Stored items

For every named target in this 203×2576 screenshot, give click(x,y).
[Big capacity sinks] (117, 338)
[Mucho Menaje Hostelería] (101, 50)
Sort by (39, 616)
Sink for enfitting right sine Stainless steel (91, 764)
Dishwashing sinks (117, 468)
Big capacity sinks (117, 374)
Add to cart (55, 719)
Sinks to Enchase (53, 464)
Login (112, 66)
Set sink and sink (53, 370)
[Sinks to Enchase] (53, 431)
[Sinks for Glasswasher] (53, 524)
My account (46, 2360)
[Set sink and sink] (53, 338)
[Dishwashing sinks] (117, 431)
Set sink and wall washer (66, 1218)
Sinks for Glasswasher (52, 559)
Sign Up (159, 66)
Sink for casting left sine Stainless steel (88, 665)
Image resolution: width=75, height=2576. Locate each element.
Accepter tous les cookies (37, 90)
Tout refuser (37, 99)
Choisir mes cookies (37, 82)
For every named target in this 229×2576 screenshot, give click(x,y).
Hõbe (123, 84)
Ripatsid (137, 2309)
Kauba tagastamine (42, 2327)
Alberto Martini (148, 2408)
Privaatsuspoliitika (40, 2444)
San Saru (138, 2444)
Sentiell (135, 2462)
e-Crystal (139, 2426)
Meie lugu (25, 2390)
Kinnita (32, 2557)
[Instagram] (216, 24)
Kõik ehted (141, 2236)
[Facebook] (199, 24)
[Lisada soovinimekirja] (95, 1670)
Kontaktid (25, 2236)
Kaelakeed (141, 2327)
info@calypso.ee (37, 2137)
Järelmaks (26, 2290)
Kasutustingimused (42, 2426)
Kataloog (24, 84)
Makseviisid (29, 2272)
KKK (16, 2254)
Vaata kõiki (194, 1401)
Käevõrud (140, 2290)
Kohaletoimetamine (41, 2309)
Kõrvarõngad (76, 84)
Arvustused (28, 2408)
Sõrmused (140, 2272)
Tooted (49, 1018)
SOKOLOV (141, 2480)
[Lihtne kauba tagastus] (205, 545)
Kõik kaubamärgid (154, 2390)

_TASK REQUIREMENTS_:
In the data above, find the line with "[Mucho Menaje Hostelería] (101, 50)" and the line with "Kinnita (32, 2557)". Retype both, plus every line between them, exactly.

_WRITTEN SOLUTION_:
[Mucho Menaje Hostelería] (101, 50)
Sort by (39, 616)
Sink for enfitting right sine Stainless steel (91, 764)
Dishwashing sinks (117, 468)
Big capacity sinks (117, 374)
Add to cart (55, 719)
Sinks to Enchase (53, 464)
Login (112, 66)
Set sink and sink (53, 370)
[Sinks to Enchase] (53, 431)
[Sinks for Glasswasher] (53, 524)
My account (46, 2360)
[Set sink and sink] (53, 338)
[Dishwashing sinks] (117, 431)
Set sink and wall washer (66, 1218)
Sinks for Glasswasher (52, 559)
Sign Up (159, 66)
Sink for casting left sine Stainless steel (88, 665)
Image resolution: width=75, height=2576. Locate each element.
Accepter tous les cookies (37, 90)
Tout refuser (37, 99)
Choisir mes cookies (37, 82)
For every named target in this 229×2576 screenshot, give click(x,y).
Hõbe (123, 84)
Ripatsid (137, 2309)
Kauba tagastamine (42, 2327)
Alberto Martini (148, 2408)
Privaatsuspoliitika (40, 2444)
San Saru (138, 2444)
Sentiell (135, 2462)
e-Crystal (139, 2426)
Meie lugu (25, 2390)
Kinnita (32, 2557)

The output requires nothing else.